■ **Fragmento proporcionado**
Una sociedad es reconocida por su cultura, por sus costumbres y valores. Las sociedades que gozan de mayor bienestar general y son reconocidas como superiores, han sabido dar un trato preferencial a la gente mayor, a la que distinguimos en nuestros días con aquel eufemismo de “tercera edad”, una edad en la que –aunque nos llenemos la boca hablando de inclusión– muchos pierden sus empleos y sus ingresos, y se ven abocados a depender de la conmiseración familiar y de la nunca garantizada estabilidad financiera de las instituciones encargadas de la seguridad social. Ser viejo no es fácil, pero puede ser más llevadero si tratamos a los mayores con amabilidad, les damos asistencia especial y dedicado respeto.

■ **Objetivo del ejercicio**
Copia el tramo del fragmento sobre la vejez desde "Una sociedad es" hasta "y dedicado respeto." y cambia "amabilidad" por "cortesía". Utiliza únicamente el fragmento sobre la vejez.

[Datos extraídos de una colección]
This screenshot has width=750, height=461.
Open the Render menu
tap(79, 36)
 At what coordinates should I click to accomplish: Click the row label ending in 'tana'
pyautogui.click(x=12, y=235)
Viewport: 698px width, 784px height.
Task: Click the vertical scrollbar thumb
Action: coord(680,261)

■ **Solución escrita**
Una sociedad es reconocida por su cultura, por sus costumbres y valores. Las sociedades que gozan de mayor bienestar general y son reconocidas como superiores, han sabido dar un trato preferencial a la gente mayor, a la que distinguimos en nuestros días con aquel eufemismo de “tercera edad”, una edad en la que –aunque nos llenemos la boca hablando de inclusión– muchos pierden sus empleos y sus ingresos, y se ven abocados a depender de la conmiseración familiar y de la nunca garantizada estabilidad financiera de las instituciones encargadas de la seguridad social. Ser viejo no es fácil, pero puede ser más llevadero si tratamos a los mayores con cortesía, les damos asistencia especial y dedicado respeto.